- [TASKS FOR THIS EXERCISE]:
a: Answer these questions from the VisArchPy settings documentation:
(i) What happens to existing records in 00000.log?
(ii) Which file holds the settings the pipelines use by default?
(iii) What is the default OCR resolution?
b: Extend the VisArchPy settings documentation past its last line.

- [EXCERPT TO READ]:
Begin
00000-metadata.csv: existing metadata will be overwritten.

00000-metadata.json: existing metadata will be overwritten.

00000-settings.json: existing settings will be overwritten.

00000.log: existing records are kept, new records are added.

Settings

The pipeline settings determine how image extraction is performed. By default, the pipelines use the settings in visarchpy/default-settings.json. However, these settings can be overwritten by passing custom settings to the pipeline.

Default settings can be shown on the terminal by using the following command:

visarch [PIPELINE] settings

Default Setting

Extraction pipelines use the following default settings:

{
    "layout": {
        "caption": {
            "offset": [
                4,
                "mm"
            ],
            "direction": "down",
            "keywords": [
                "figure",
                "caption",
                "figuur"
            ]
        },
        "image": {
            "width": 120,
            "height": 120
        }
    },
    "ocr": {
        "caption": {
            "offset": [
                50,
                "px"
            ],
            "direction": "down",
            "keywords": [
                "figure",
                "caption",
                "figuur"
            ]
        },
        "image": {
            "width": 120,
            "height": 120
        },
        "resolution": 250,
        "resize": 30000,
        "tesseract" : "--psm 1 --oem 3"
    }
}

Settings for the data extraction pipelines in VisArchPy.
Setting	Meaning	Expected values
layout	Group settings for Layout analysis
ocr	Group settings for OCR analysis
caption.offset	Distance around an image boundary where captions will be searched for	`[ number, "mm" ]` (for layout) `[ number, "px" ]` (for OCR)
End
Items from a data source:
Begin
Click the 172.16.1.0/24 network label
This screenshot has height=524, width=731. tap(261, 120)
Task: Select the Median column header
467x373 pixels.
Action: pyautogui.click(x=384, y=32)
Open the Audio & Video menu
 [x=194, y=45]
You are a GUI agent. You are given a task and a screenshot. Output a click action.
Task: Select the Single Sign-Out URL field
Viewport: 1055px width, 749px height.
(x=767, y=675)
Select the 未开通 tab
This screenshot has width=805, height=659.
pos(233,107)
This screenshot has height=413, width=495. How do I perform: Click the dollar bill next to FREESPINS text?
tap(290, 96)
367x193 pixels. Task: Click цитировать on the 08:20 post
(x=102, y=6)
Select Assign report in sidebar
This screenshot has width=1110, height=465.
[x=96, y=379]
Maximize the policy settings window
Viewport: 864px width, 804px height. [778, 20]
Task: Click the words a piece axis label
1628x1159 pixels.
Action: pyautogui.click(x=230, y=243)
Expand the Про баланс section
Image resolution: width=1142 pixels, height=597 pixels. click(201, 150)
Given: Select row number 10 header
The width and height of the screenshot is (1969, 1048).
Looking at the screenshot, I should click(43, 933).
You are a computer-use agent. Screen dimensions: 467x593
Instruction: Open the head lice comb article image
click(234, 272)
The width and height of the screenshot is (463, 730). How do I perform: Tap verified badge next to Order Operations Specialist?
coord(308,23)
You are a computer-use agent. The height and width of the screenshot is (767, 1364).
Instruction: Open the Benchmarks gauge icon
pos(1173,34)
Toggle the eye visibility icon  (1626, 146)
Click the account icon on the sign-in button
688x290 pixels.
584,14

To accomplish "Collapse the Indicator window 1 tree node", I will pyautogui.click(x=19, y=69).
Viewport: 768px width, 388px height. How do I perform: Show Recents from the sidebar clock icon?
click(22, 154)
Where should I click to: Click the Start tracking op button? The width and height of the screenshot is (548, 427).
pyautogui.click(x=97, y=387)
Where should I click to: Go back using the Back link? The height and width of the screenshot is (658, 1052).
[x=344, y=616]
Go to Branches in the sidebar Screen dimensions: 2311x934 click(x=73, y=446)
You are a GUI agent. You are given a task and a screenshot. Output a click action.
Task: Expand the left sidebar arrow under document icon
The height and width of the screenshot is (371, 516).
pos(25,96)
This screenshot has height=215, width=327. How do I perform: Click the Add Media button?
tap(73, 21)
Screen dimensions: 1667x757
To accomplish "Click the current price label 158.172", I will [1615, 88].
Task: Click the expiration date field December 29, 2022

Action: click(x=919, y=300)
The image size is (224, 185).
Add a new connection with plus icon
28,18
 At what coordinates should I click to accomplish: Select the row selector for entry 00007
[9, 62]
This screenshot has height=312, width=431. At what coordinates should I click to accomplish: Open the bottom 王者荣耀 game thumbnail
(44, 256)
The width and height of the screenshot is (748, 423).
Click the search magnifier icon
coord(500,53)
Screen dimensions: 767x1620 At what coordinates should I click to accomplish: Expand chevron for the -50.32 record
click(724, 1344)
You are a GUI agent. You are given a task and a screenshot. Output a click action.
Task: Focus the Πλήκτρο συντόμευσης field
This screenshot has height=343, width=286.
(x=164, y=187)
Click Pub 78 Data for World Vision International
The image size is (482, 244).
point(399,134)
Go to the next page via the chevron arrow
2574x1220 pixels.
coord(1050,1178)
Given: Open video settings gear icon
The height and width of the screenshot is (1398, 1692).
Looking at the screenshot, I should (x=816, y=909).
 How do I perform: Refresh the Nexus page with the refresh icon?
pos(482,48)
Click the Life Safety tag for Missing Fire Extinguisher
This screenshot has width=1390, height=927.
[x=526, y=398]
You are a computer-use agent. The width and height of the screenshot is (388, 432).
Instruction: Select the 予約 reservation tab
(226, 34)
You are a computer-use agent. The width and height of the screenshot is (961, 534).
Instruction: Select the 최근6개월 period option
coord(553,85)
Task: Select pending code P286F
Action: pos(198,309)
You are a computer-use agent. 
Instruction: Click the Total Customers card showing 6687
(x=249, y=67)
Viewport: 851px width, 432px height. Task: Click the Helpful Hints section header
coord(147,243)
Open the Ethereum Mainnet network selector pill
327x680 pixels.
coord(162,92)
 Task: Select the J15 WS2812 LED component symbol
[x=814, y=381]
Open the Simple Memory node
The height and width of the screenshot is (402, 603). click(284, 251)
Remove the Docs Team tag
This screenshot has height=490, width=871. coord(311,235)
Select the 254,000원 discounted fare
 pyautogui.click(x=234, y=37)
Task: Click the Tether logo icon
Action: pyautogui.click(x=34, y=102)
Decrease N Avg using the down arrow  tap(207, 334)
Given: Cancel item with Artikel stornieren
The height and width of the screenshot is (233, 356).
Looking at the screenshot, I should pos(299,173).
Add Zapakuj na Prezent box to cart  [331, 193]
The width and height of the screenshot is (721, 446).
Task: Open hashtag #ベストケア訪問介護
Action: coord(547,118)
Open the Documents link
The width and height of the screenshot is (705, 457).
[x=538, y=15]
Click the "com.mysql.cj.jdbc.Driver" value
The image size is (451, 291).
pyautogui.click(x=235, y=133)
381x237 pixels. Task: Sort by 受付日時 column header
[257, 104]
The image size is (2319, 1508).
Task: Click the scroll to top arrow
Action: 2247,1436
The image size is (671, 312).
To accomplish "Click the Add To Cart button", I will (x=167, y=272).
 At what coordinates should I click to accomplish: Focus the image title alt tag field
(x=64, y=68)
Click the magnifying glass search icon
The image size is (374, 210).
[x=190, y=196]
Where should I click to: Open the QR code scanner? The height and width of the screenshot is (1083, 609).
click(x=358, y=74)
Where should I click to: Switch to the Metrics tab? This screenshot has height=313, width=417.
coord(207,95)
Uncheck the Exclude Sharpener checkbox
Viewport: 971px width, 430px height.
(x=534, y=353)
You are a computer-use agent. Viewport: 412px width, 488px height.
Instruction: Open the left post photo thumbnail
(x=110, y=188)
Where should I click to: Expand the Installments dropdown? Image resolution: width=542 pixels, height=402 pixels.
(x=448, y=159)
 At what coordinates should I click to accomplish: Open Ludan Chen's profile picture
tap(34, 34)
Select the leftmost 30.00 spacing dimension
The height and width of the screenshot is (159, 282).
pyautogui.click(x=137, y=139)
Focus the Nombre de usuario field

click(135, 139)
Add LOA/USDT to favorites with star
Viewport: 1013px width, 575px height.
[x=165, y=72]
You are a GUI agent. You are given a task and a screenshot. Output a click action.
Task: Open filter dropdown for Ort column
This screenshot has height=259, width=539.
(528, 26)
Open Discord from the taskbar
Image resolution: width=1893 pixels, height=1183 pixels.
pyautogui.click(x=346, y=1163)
End
- [RESULTS OF THE TASKS]:
a:
(i) They are kept, and new records are added.
(ii) visarchpy/default-settings.json
(iii) 250

b:
caption.direction	Direction relative to an image where captions are searched for	`all, up, down,` right, left ` `down-right, up-left,`
caption.keywords	Keywords used to find captions based on text analysis	`[keyword1, keyword2, ...]`
image.width	minimum width of an image to be extracted, in pixels	`integer`
image.height	minimum height of an image to be extracted, in pixels	`integer`
ocr.resolution	DPI used to convert PDF pages into images before applying OCR	`integer`
ocr.resize	Maximum width and height of PDF page used as input by Tesseract. in pixels. If page conversion results in a larger image, it will be downsized to fit this value. Tesseract maximum values for width and height is \(2^{15}\)	`integer`
ocr.tesseract	Tesseract command line options passed to Tesseract. See Tesseract man page [1] for more information.	`string`

Custom Settings

When defining custom settings, the schema defined above should be used. Note that settings for different extraction approaches are grouped together. When using a pipeline that implements only one approach, settings for the other can be omitted. Custom settings can be passed to a pipeline as a JSON file (CLI) or a dictionary (Python).

visarch layoutocr from-file --settings <settings-file> <path-pdf-directory> \
<path-output-directory>

from visarchpy.pipelines import LayoutOCR

custom_settings = {}  # a dictionary with custom settings following schema above

pipeline = LayoutOCR('path-to-data-dir', 'path-to-output-dir',
                    metadata_file='path-to-mods-file',
                    settings=custom_settings
                    )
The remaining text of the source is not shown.